Copper wire shown to be competitive with fiber optic cable
for LANS December 8, 2003
Penn
State engineers have developed and simulation tested a copper
wire transmission scheme for distributing a broadband signal
over local area networks (LANS) with a lower average bit error
rate than fiber optic cable that is 10 times more expensive.

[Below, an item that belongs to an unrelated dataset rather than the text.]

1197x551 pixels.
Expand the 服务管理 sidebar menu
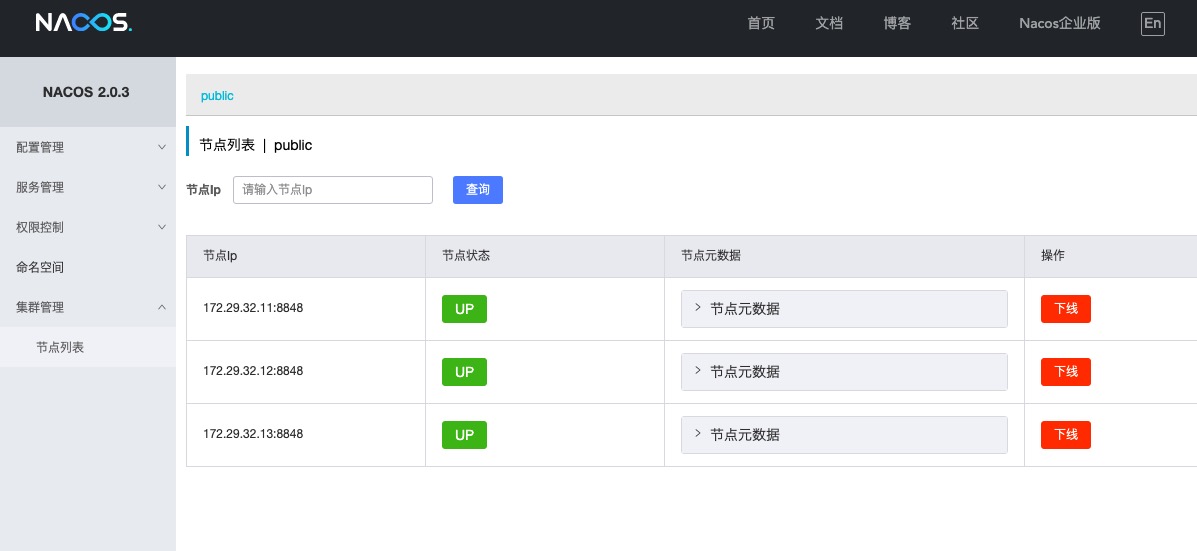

Dr. Mohsen Kavehrad, the W. L. Weiss professor of
electrical engineering and director of the Center for
Information and Communications Technology Research who led the
study, says, "Using copper wire is much cheaper than fiber
optic cable and, often, the wire is already in place. Our
approach can improve the capability of existing local area
networks and shows that copper is a competitor for new
installations in the niche LAN market."
Kavehrad
presented the Penn State team's results in a paper, 10Gbps
Transmission over Standard Category-5, 5E, 6 Copper Cables, at
the IEEE GLOBCOM Conference in San Francisco, Calif.,
Thursday, Dec. 4. His co-authors are Dr. John F. Doherty,
associate professor of electrical engineering, Jun Ho Jeong,
doctoral candidate in electrical engineering, Arnab Roy, a
master's candidate in electrical engineering, and Gaurav
Malhotra, a master's candidate in electrical engineering.
The Penn State approach responds to the IEEE challenge
to specify a signaling scheme for a next generation broadband
copper Ethernet network capable of carrying broadband signals
of 10 gigabits per second. Currently, the IEEE standard
carries one gigabit over 100 meters of category 5 copper wire
which has four twisted pairs of wire in each cable.

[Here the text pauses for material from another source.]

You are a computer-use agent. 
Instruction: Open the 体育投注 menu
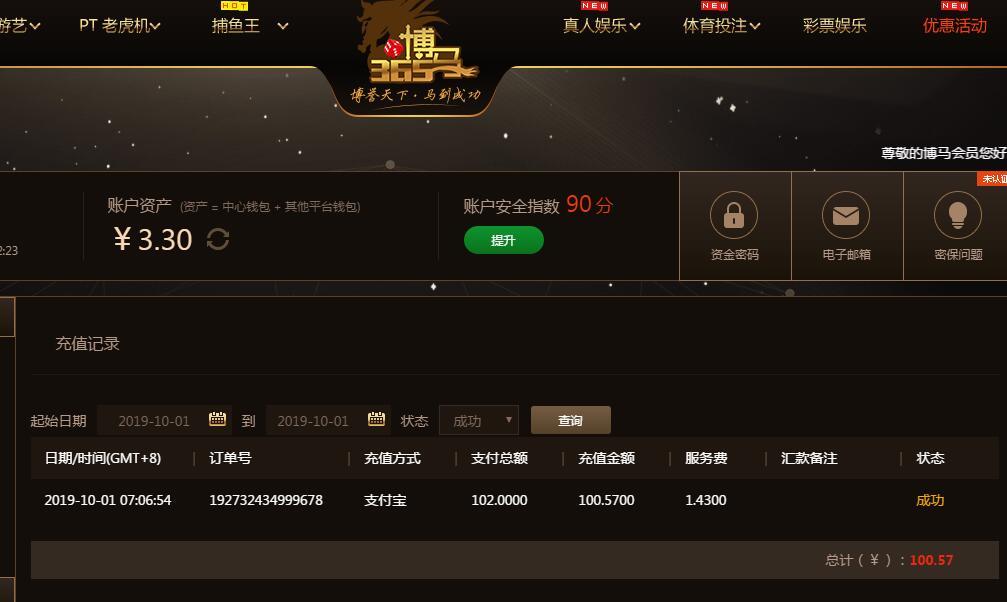pos(721,25)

"In the existing copper gigabit systems, each pair of
wires carries 250 megabits per second. For a 10 gigabit
system, each pair will have to carry 2.5 gigabits per sec,"

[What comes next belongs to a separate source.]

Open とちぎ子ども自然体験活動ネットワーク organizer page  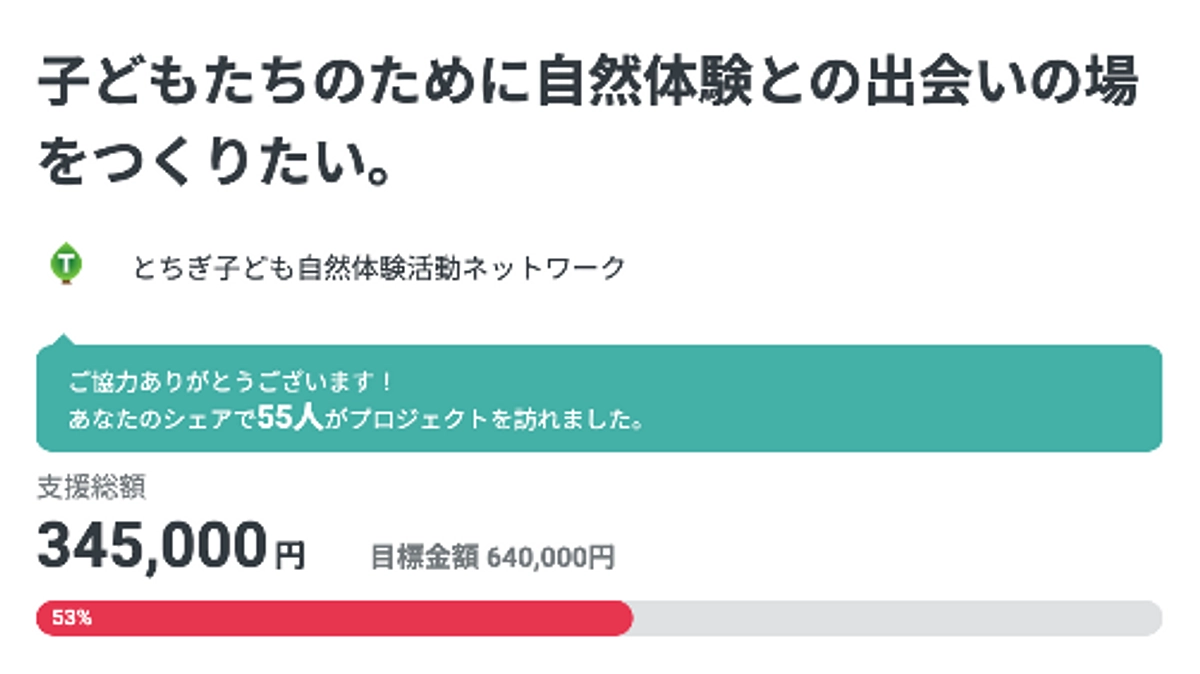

Kavehrad explains. "At these higher speeds, some energy
penetrates into the other wires and produces crosstalk."
The Penn State scheme eliminates crosstalk by using a
new error correction method they developed that jointly codes
and decodes the signal and, in decoding, corrects the errors.
Kavehrad says, "Conventional wisdom says you should
deal with the wire pairs one pair at a time but we look at
them jointly. We use the fact that we know what signal is
causing the crosstalk interference because it is the strongest
signal on one of the wires." The Penn State approach also
takes account of the reduction or loss of signal energy
between one end of the cable and the other that can become
severe in 100 meter copper systems.
"We jointly code
and decode the signals in an iterative fashion and, at the
same time, we equalize the signals," adds the Penn State
researcher. "The new error correction approach acts like a
vacuum cleaner where you first go over the rough spots and
then go back again to pick up more particles."
A
MATLAB simulation has shown that the scheme is possible and
can achieve an average bit error rate of 10 to the minus 12
bits per second. Fiber optic cable typically achieves 10 to
the minus nine. The work is continuing.